Alexander Gauland spricht auf einer Pressekonferenz in Berlin. Bild: EPA

Das Bundesamt für Verfassungsschutz hält AfD-Chef Gauland laut einem Bericht für deutlich problematischer als Ko-Chef Meuthen. Ein Gutachten soll ihm „völkisch-nationalistische Gesellschaftsbilder“ bescheinigen.

          Das Bundesamt für Verfassungsschutz (BfV) sieht nach einem Bericht der Zeitung „Tagesspiegel“ bei AfD-Chef Alexander Gauland auch persönlich problematische Tendenzen. So bescheinige der Inlandsgeheimdienst Gauland „völkisch-nationalistische Gesellschaftsbilder“, berichtete die Zeitung am Donnerstag. Der „Tagesspiegel“ berief sich auf das bislang unveröffentlichte, 442 Seiten lange Gutachten des BfV zur AfD, das der Redaktion vorliege.

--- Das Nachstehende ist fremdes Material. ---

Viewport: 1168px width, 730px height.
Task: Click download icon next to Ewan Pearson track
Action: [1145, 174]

          In dem Gutachten wird Gauland demnach namentlich mehr als 90 Mal erwähnt, zu seinem Ko-Chef Jörg Meuthen gibt es weniger als 20 Einträge. Gauland werde darin auch eine „Diffamierung derjenigen, die nicht Bestandteil der eigenen, aufgewerteten Gruppe sind“, zur Last gelegt.

          Vorgehalten werden dem AfD-Chef demnach zudem Äußerungen in einer Rede im Juni 2016, wonach es die Politik vieler gesellschaftlicher Kräfte und der Kirchen sei, „dass dieses Land von der Erde verschwindet und sozusagen nur noch irgendeine uns fremde Bevölkerung hier lebt“.

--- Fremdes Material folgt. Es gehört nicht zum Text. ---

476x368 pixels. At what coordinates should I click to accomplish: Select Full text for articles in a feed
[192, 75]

          Eine verstärkte Beobachtung?

          Außerdem befürworte Gauland „eindeutig eine Abschiebepolitik, die Migranten Folter, Todesstrafe oder sonstigen Beeinträchtigungen der Menschenwürde aussetzt“, heiße es in dem Gutachten weiter. Generell habe der AfD-Chef beispielsweise in seiner Rede auf dem brandenburgischen AfD-Landesparteitag 2018 „die demokratische Ordnung als Ganzes in Frage gestellt, als angebliches Unrechtsregime gebrandmarkt und ihr letztlich die Legitimation abgesprochen“.

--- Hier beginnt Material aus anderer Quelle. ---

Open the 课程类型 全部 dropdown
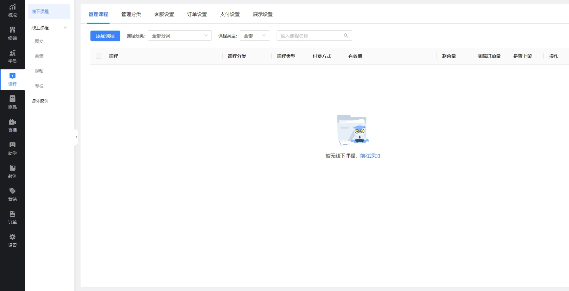 click(255, 36)
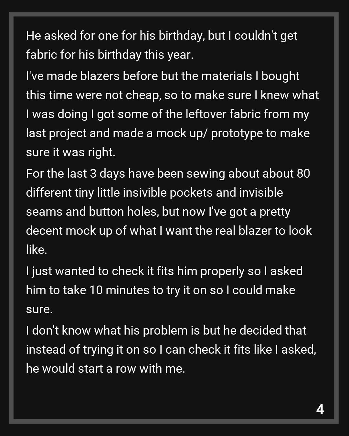Click the number 80 in the text

[303, 174]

          Das Gutachten ist die Grundlage für die Entscheidung des Verfassungsschutzes, die AfD insgesamt als sogenannten Prüffall einzustufen. Dies bedeutet eine verstärkte Beobachtung, wenn auch zunächst nicht mit nachrichtendienstlichen Mitteln, sondern nur durch eine Auswertung öffentlich zugänglicher Quellen.

          Die Jugendorganisation Junge Alternative (JA) und die rechtsnationale Vereinigung Der Flügel um den Thüringer AfD-Vorsitzenden Björn Höcke wurden hingegen zu Verdachtsfällen erklärt. Das erlaubt eine nachrichtendienstliche Observation oder die Kooperation mit V-Leuten.